Demand: There is a delicate balance between the food that’s being supplied, and the meals that consumers want. The logistics behind meal selection range from predictive popularity, to restricting pairing of the popular meals in real time, and anticipatory demand per week. Users have the ability to choose 3 meals from a range of 6, but as they consumer clicks through one meal, one grays out. This is a real-time adjustment for overselection of the most popular recipes, which would result in a shortage of some ingredients and surplus of others. There is an algorithm that attempts to predict, based on previous purchases, the popularity of specific ingredients, so that future recipes would appeal to a greater consumer pool. And in the event that there is a surplus of ingredients, there needs to be a readjustment of recipes to account for the ingredient in excess, so that there isn’t any wasted food.

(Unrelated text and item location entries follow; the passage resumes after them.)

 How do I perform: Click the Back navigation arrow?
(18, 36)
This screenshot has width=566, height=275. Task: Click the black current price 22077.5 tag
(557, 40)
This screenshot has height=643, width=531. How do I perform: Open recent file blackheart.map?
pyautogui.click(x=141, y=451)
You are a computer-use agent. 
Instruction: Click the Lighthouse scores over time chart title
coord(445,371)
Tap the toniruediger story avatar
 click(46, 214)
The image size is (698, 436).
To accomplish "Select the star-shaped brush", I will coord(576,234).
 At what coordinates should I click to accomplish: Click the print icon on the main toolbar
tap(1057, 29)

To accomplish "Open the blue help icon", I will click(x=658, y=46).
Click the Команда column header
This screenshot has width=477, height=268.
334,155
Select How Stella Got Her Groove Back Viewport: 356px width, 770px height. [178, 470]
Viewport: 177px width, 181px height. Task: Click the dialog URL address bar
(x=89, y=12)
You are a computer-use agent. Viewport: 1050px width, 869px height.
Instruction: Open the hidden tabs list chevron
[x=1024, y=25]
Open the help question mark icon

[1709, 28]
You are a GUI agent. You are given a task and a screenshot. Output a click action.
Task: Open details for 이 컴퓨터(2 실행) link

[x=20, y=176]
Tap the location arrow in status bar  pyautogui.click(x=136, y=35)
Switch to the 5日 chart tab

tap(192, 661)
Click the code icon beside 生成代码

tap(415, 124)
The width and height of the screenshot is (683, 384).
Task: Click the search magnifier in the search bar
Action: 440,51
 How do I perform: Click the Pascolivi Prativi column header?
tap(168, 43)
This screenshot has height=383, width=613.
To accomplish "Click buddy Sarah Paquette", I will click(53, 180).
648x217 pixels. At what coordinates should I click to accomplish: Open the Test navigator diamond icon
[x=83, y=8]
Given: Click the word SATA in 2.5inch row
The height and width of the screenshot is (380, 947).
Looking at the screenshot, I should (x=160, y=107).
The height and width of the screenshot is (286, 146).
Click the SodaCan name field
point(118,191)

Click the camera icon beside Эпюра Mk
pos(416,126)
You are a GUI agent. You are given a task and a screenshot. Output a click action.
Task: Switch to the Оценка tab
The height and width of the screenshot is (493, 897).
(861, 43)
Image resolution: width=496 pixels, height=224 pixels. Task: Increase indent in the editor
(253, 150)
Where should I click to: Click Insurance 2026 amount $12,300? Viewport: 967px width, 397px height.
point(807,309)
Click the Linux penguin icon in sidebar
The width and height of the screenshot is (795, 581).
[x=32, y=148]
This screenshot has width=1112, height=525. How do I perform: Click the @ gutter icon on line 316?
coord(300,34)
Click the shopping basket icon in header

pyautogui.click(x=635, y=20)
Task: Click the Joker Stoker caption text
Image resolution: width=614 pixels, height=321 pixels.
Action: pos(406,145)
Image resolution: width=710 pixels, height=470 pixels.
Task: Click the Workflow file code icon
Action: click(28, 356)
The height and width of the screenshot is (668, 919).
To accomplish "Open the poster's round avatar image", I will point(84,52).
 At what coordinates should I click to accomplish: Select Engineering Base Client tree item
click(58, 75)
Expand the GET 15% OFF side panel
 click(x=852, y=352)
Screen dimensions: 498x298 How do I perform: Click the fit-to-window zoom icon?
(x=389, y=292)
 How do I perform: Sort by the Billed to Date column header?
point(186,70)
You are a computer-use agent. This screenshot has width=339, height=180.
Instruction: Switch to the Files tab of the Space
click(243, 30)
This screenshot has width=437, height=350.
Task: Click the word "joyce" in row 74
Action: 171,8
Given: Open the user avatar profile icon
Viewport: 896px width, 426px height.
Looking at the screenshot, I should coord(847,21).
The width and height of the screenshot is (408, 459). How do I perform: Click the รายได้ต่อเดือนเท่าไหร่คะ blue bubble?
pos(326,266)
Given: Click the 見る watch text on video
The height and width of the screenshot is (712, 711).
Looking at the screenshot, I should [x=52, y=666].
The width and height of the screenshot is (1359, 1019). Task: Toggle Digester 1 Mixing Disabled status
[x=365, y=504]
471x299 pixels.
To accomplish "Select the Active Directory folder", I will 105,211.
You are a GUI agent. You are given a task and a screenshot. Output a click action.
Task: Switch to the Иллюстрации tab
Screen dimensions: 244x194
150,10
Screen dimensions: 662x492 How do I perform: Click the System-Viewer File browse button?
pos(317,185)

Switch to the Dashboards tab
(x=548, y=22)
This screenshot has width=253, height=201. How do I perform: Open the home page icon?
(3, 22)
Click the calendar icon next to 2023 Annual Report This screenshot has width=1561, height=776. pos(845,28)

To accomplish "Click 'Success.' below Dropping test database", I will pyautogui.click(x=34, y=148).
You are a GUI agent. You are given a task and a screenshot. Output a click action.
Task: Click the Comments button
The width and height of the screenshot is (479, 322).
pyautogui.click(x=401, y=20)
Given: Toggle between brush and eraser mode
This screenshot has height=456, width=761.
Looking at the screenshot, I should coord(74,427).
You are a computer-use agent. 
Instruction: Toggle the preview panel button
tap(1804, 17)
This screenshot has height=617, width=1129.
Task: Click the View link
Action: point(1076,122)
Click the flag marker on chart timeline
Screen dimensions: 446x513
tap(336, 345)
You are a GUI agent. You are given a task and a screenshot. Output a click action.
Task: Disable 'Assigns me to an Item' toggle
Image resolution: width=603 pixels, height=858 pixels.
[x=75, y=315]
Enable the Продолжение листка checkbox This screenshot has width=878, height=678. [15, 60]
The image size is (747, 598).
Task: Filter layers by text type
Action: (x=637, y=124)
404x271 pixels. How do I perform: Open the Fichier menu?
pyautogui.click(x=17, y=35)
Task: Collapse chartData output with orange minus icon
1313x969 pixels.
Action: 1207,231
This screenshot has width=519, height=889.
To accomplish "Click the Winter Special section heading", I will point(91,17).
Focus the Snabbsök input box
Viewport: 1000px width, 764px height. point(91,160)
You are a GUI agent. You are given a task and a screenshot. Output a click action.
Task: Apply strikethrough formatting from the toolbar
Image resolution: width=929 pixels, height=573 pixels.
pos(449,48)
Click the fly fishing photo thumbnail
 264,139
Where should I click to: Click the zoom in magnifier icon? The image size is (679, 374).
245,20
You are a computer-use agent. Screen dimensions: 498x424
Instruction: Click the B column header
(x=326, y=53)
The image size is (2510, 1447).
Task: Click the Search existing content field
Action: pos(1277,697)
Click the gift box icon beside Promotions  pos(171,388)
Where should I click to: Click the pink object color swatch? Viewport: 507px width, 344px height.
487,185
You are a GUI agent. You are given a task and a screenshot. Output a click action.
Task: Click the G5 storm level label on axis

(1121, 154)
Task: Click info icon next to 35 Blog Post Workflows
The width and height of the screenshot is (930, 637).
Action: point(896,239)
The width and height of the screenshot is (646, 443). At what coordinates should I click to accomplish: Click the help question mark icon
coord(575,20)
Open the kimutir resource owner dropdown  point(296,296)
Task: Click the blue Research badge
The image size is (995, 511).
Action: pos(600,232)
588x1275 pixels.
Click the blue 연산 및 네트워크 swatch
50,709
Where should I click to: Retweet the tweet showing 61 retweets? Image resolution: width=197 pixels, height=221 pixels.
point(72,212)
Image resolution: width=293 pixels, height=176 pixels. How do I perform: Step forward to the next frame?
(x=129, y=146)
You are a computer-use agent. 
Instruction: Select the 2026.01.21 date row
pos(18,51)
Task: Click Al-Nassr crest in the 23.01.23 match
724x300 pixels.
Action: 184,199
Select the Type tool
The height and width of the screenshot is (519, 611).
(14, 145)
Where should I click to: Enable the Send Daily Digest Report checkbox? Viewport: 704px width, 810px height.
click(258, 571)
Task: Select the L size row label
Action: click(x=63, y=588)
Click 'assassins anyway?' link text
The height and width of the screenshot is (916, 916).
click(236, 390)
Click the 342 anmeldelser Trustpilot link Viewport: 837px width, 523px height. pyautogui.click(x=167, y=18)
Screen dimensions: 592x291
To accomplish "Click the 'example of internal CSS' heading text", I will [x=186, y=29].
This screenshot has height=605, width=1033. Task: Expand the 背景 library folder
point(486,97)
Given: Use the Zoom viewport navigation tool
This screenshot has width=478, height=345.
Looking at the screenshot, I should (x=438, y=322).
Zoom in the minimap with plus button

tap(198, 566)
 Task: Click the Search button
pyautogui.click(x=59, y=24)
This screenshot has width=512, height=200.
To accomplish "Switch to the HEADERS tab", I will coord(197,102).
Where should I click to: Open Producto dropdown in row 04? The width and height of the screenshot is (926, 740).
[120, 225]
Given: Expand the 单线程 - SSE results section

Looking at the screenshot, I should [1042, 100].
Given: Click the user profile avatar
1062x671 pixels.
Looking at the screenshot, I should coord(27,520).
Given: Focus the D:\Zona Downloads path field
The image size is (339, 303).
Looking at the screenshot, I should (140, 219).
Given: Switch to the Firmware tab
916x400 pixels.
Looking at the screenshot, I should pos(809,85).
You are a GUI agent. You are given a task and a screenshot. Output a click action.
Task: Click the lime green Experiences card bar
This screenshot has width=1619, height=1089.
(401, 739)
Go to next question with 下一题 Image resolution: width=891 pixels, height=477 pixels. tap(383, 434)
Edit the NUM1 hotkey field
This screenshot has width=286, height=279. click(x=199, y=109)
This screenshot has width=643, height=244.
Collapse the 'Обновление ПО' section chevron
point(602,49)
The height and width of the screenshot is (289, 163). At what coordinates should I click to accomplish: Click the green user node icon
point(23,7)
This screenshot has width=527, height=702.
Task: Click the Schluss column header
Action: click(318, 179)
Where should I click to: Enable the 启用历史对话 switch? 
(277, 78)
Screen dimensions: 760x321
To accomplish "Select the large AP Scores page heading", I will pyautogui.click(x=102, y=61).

What is different about Blue Apron, than the traditional methods of food or ingredient delivery, is the fact that with metrics, it can have each side of the supply-demand chain determine the necessities for the other side. A surplus could be easily corrected by the item utilization in a recipe. High demand of a recipe could be balanced out by the limitations of combinations. This isn’t necessarily easy for other delivery systems to achieve. For example, GrubHub can’t easily promote restaurants that need more customers, the same way that Fresh Direct can’t control which ingredients customers could buy based on the supply, because they don’t work with the supply directly.
How to innovate
The beauty of Blue Apron is its “no frills”approach to a home-cooked meal, and the way it can gracefully balance out its offerings to work with the ingredients it has available. But some of the future issues it could potentially have lie in the nature of its user experience. Because it’s so dependent on making sure that there is a near zero difference between the subscribers and the food it predicts will be ordered, there needs to be a guaranteed constant consumer base. When the members have the option of skipping weekly meals, without any penalty or restriction, there is less stickiness in the service. If Blue Apron perhaps had a minimum number of meals, or a true subscription model, then people might not drop off as often, and feel more committed to it as a habit rather than just a luxury. Another challenge is the possibility for people to get good enough at cooking after taking off the “training wheels” that Blue Apron offers, and start to purchase their own groceries. This could pose a significant issue especially because there isn’t enough stickiness in the service, except for convenience. If Blue Apron perhaps migrating to offering an a la carte ingredient marketplace (pre measured for recipes selected by consumers), then perhaps it could grow to be relevant for the user base that has “graduated.”